Trisha Brown Photo: IC
US choreographer Trisha Brown, a pioneer of postmodern dance whose gravity-defying work shaped generations of creators, has died at the age of 80.
Her dance company confirmed Brown had died Saturday in San Antonio, Texas, after a "lengthy illness." She had been treated for vascular dementia.
Brown withdrew from the stage five years ago after decades as a leading light of international dance, working mostly out of New York but also choreographing for the Paris Opera Ballet.
The Trisha Brown Dance Company paid tribute to "one of the most acclaimed and influential choreographers and dancers of her time" whose "groundbreaking work forever changed the landscape of art."
Brown, whose influences ranged from avant-garde music to molecular biology, shattered norms of dance starting in the 1960s.
From the beginnings of ballet, aspiring dancers were taught to be rigid models of beauty and expression - perching their backs up and holding their buttocks in.
Brown's dancers instead mastered motion, using harnesses and ropes as they challenged the concept of gravity and blurred the line between dance and visual art.
In the deceptively simple Man Walking Down the Side of a Building, a dancer goes out as if on a stroll but descends at a 90-degree angle from the rooftop.

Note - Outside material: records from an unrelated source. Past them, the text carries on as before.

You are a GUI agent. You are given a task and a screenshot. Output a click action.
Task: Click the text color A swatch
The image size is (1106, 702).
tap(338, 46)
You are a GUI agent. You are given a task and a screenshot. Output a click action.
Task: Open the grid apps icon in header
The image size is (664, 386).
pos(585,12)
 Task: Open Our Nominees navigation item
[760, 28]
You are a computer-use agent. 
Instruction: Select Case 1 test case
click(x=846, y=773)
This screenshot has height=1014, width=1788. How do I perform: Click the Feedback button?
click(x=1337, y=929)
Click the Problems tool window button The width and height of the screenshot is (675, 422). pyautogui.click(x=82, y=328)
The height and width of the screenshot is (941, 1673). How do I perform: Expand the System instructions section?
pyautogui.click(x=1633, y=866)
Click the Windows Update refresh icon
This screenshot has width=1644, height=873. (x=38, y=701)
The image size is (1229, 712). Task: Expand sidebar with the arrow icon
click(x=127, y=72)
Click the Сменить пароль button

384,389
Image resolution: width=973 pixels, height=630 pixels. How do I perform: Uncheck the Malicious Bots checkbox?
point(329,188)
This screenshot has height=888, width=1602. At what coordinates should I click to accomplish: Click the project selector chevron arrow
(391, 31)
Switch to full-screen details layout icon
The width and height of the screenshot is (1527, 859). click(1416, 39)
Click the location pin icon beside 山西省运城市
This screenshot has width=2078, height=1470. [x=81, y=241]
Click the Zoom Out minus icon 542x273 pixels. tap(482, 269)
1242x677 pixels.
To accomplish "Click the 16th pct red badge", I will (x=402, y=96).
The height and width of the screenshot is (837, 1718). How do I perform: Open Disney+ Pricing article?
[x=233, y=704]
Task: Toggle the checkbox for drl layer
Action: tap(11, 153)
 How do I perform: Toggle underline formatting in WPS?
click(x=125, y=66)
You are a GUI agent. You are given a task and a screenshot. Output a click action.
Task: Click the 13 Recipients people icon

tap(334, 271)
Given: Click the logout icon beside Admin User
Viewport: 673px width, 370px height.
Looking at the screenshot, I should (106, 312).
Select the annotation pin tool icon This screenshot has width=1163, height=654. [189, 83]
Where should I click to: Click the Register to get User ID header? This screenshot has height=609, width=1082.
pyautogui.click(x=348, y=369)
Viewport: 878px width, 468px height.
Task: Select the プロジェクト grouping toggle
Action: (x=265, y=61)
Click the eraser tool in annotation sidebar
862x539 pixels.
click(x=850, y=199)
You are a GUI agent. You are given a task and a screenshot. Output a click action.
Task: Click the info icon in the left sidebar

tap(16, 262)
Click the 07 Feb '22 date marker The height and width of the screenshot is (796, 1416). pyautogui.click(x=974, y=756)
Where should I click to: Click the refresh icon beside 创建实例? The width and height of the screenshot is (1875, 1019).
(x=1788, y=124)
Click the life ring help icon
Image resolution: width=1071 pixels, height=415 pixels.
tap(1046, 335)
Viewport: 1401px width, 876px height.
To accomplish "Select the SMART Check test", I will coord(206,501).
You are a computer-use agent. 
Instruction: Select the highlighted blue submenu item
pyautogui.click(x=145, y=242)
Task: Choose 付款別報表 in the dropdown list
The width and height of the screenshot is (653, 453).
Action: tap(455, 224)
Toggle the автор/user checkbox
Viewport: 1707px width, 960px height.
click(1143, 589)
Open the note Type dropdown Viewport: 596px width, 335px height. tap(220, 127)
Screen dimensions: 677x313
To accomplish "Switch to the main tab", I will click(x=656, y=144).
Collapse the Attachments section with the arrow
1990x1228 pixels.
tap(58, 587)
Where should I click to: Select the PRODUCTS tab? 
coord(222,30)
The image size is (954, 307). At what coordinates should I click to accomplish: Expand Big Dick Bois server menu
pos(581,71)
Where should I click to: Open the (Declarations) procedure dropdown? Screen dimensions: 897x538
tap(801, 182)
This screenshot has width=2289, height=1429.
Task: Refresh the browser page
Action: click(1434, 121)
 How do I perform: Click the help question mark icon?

In 1971's Roof Piece, 10 dancers appeared atop nearby buildings of New York's then gritty SoHo neighborhood, improvising moves to which the next performer would respond.
Brown as a dancer showed a striking fluidity. Her most celebrated solo work was Water Motor, turned in 1978 into a short silent film.
She also incorporated objects from everyday life, such as spending hours on stage pushing a broom.
"I make radical changes in a mundane way," she explained in a widely cited essay in the 1970s on the meaning of "pure movement."
"I also use quirky, personal gestures; things that have specific meaning to me, but probably appear abstract to others," she wrote.